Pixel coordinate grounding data
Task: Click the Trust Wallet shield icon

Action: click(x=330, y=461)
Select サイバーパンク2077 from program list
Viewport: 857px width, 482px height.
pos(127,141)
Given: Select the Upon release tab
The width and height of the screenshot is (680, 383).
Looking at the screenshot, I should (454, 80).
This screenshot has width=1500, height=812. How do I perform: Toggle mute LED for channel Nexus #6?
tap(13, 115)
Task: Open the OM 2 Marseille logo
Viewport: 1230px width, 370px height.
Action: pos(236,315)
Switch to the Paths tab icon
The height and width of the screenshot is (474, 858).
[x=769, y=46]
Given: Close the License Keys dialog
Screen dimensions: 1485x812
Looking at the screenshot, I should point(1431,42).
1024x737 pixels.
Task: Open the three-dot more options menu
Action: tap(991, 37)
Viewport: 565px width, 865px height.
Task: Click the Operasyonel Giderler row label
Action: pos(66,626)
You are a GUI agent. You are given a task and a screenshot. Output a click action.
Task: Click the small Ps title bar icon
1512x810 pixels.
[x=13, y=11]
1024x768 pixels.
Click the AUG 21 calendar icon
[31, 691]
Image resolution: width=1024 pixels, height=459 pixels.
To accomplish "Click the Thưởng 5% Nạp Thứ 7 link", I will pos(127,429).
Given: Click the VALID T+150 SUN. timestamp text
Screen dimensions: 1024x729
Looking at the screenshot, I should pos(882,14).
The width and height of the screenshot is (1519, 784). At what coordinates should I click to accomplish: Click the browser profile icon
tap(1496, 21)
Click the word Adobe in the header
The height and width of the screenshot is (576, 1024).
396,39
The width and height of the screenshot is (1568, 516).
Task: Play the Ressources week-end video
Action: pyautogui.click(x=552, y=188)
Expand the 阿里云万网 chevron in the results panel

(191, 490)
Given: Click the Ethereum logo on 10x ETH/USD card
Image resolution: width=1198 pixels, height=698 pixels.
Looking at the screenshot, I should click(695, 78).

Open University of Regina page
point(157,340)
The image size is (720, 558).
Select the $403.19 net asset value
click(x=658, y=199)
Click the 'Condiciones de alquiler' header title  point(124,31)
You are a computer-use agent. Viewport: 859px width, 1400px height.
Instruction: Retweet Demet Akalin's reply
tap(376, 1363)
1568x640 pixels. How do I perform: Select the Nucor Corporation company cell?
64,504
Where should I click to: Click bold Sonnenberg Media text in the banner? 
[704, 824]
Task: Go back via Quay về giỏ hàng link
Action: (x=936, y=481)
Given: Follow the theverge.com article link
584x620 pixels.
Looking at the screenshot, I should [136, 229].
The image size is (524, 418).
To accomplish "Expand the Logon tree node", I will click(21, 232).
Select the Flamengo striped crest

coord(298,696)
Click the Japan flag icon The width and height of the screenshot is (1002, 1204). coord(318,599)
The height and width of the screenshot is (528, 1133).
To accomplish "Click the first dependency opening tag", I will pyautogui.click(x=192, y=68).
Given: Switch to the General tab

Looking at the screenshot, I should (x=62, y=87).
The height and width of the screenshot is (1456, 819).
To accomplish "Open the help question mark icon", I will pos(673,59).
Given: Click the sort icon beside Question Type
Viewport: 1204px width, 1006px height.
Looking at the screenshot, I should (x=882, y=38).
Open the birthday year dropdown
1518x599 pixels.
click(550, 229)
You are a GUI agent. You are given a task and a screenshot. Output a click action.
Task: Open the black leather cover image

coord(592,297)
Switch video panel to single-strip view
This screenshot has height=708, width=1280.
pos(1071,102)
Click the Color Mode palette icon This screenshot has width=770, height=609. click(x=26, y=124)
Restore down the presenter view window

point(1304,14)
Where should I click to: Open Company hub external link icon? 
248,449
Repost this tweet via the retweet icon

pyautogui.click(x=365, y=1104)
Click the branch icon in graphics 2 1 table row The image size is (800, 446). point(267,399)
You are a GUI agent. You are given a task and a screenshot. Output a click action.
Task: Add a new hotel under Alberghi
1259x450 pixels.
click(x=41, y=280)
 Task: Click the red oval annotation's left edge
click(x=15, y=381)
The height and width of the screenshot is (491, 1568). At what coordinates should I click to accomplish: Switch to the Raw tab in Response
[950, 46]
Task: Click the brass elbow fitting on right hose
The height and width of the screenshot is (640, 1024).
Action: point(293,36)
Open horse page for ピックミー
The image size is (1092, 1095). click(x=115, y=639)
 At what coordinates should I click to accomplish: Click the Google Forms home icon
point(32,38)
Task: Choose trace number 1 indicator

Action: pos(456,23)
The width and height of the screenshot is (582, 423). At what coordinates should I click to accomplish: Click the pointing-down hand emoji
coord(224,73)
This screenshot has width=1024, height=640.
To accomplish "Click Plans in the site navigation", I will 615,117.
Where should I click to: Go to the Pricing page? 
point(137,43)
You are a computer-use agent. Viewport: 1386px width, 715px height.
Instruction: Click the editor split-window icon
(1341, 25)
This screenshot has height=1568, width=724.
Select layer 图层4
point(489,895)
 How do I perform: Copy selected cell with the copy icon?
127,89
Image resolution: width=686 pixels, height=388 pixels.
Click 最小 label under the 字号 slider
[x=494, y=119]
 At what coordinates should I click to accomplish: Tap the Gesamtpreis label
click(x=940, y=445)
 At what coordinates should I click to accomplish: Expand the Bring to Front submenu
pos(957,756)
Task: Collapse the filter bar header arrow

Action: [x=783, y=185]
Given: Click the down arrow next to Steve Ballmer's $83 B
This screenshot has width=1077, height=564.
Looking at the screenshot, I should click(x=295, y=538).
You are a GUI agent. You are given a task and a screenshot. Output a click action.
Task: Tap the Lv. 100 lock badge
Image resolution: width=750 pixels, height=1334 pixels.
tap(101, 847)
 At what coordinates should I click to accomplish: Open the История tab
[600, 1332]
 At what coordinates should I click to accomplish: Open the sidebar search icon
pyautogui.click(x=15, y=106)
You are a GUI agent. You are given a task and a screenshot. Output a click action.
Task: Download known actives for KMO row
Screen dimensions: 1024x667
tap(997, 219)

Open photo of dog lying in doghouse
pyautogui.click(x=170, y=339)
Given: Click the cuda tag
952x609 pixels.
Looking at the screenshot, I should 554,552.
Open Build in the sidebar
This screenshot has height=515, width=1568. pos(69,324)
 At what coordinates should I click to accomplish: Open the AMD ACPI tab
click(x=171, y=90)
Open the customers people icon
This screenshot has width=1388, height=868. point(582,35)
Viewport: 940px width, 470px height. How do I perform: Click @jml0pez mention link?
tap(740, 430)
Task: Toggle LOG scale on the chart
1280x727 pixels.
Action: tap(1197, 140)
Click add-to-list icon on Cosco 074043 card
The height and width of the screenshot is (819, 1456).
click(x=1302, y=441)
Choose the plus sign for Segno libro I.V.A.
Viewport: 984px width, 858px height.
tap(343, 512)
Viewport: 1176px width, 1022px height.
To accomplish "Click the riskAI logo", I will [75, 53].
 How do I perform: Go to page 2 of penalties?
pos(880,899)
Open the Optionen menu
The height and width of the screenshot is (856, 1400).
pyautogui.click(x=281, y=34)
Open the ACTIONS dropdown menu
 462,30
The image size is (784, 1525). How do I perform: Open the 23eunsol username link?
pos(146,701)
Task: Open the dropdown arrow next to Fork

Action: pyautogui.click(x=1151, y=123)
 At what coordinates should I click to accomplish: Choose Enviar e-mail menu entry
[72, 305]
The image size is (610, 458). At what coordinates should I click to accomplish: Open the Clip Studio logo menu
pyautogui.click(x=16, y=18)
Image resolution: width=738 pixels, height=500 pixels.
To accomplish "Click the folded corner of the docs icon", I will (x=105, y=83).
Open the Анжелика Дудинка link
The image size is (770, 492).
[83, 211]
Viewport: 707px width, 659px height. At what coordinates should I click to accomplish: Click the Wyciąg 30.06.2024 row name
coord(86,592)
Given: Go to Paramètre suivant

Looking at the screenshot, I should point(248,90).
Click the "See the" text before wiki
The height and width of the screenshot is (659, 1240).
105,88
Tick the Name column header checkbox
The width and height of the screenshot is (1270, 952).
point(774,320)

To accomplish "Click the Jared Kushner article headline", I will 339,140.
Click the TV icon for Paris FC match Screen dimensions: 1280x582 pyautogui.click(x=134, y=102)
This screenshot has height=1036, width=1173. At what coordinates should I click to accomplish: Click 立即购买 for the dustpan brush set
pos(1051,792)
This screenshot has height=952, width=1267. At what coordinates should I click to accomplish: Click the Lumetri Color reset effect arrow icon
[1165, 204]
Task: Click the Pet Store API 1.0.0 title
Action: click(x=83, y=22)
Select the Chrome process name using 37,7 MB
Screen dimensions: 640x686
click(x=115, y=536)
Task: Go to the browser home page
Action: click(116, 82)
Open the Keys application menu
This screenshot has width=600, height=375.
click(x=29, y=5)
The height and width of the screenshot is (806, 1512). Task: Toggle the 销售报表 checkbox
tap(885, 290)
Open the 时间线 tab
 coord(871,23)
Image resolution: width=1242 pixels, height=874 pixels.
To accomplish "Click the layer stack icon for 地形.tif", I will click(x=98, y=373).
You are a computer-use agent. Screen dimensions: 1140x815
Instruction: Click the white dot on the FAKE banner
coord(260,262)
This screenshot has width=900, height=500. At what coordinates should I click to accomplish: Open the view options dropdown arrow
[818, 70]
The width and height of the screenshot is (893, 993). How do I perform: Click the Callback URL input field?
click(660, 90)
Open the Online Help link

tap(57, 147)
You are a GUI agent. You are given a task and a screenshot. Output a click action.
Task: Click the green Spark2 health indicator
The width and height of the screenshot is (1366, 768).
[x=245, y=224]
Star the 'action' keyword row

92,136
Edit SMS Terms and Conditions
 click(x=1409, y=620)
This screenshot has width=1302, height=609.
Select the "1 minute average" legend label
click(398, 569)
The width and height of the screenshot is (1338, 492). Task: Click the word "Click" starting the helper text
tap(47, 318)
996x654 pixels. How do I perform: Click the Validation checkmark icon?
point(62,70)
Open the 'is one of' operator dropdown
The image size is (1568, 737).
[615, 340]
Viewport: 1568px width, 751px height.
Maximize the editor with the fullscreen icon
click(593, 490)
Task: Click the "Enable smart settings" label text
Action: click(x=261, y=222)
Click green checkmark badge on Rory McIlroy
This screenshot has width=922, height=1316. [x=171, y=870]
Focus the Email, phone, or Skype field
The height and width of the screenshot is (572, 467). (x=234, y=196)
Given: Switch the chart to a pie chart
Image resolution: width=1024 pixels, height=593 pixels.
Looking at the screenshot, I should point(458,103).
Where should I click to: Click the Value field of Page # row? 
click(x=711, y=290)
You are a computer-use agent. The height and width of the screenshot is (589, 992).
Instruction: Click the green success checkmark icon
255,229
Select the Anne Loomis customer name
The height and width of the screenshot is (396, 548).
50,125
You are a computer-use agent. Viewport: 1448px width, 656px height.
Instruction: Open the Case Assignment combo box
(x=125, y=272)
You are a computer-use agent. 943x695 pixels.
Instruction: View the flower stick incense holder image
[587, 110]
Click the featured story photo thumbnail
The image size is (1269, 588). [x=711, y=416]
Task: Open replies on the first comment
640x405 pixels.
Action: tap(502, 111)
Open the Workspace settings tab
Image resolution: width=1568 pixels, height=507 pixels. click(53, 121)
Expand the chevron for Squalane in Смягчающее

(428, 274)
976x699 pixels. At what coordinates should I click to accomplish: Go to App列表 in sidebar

__Problem to work on__:
Your task is to copy every line of the entries that contains the string "Keys".

__Exercise result__:
Given: Close the License Keys dialog
Open the Keys application menu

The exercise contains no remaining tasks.